Friday, December 04, 2009

Airport tripping

I love taking people to the airport.

Except, I actually hate it.

But, really, I love it.

I love it because it's that last chance you'll see someone before they go off to Maine or Texas or Indonesia for a few days/weeks/months/years, and it's such a smorgasbord of teary embraces, promises to write (emails, nowaday, I guess...or texts) that really won't be kept (or if they are, by only one party), and maybe, depending on the identity of the driver and/or departee, some good smooching might go on.

Not for me, but hey--I recognize that it's a perk for some.

I hate taking people to the airport because, inevitably, bad airport karma comes and surrounds me like the dust that orbits Pig Pen. If I am the one doing the departing, this means multiple days of delays and foul weather that threatens to strand me in Omaha, Nebraska until 2012, when the world's going to end anyway, so it won't really matter anymore. If I am the one doing the driving and delivery, this means that A: The actual travelers will misremember their departure time and thus leave for the airport a full hour after they should have, or B: There will be a massive accident on the freeway that backs traffic up for approximately 400 miles. (Although, I gladly and gratefully admit that it is much better to be caught in traffic than to be in the accident that caused the traffic. The one today was a doozy.) This traffic will make the driver (me) frustrated, snippy, and also reckless, and the travelers will try to calm me with words of comfort and possibly medication.

So, to my dear sister and bro-in-law, I say this: I really hope you enjoy your few days away from the doldrums of regular life. Also, I'm sad we didn't get that teary farewell as you left, since by the time we finally got to the airport, the combination of our lateness and my crankiness made you ready to pretty much rocket yourselves out of the door the moment I pulled up to the terminal. (Glad you remembered to snag your luggage.)

Also, I will be more than happy to drive you or anyone else to the airport at pretty much any time in the future. Except, I think I may in the future demand that we leave a full 24 hours in advance. Just to be safe.

5 comments:

Palomita said...

Thanks for a great laugh tonight, and so sorry that it had to be at your expense! It all worked out in the end though, right? Love you! And, miss you terribly, of course.

Larkin Legacy said...

You hit the nail on the head. That is exzctly what being an airport "valet" is like. You do have your mother's writing gene. Beth. Love you much...Auntie

Mama M said...

So...my "ocd-edness" about leaving for the airport three hours before it is really needed begins to seem less and less ridiculous, non?

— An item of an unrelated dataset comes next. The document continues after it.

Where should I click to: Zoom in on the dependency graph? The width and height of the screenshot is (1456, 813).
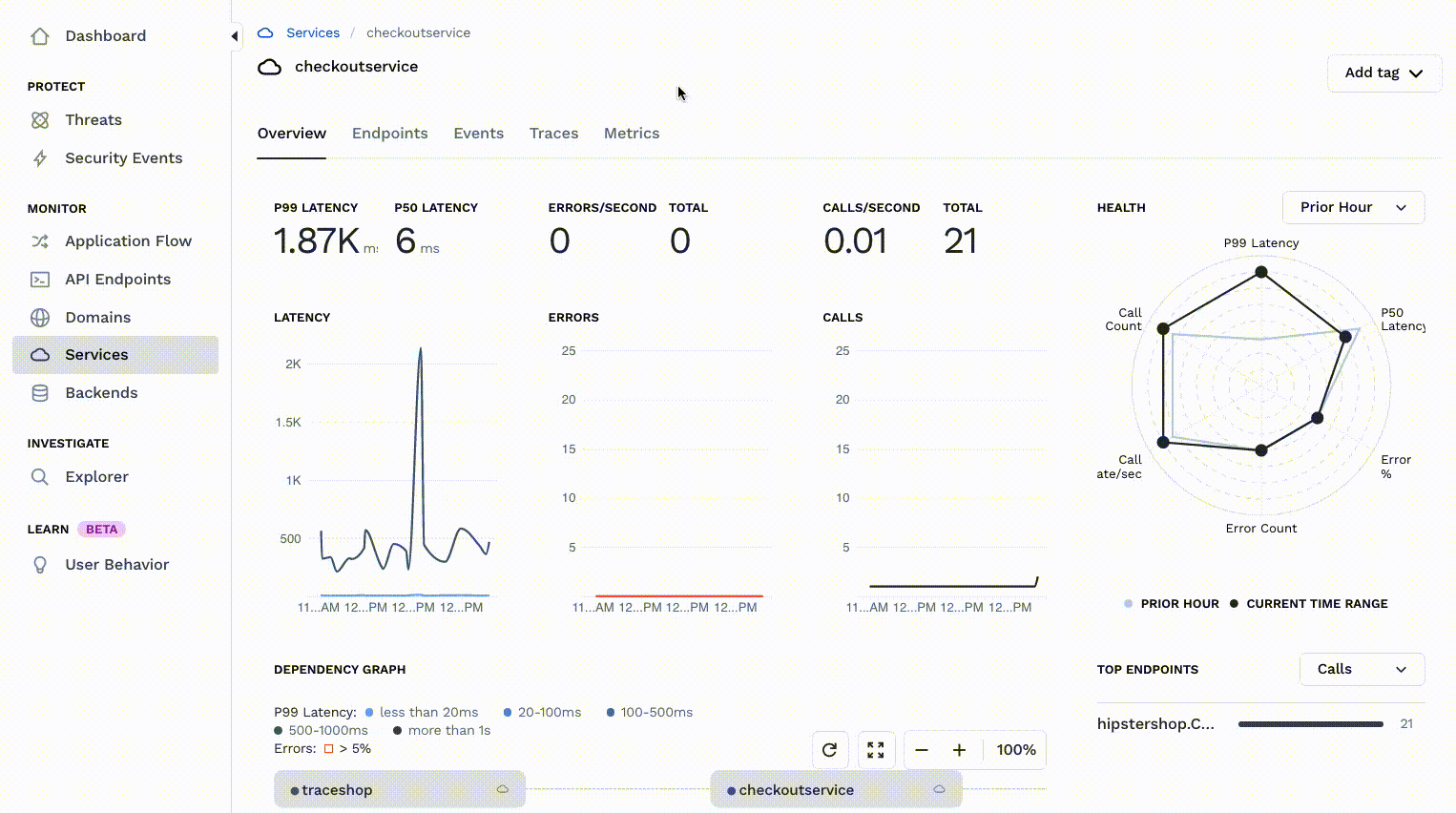coord(959,750)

Now, if we could just cure me of the need to pack enough food to last twenty people a month every time we embark on a six hour road trip...

Cathy said...

I laughed. I should make plans to travel to an airport with you sometime soon.

I better have travel on the mind--my word verification is "metra", which happens to be Chicago's commuter rail system. Odd.

Janan said...

Hey you! So, I am watching a video I made on the mission . . . it started out with CRAZY BURR singing you HAPPY BIRTHDAY at 5 a.m. in the morning!! WOW!! Anyway, just wanted to tell you I am not sure how you put up with silly mE!!!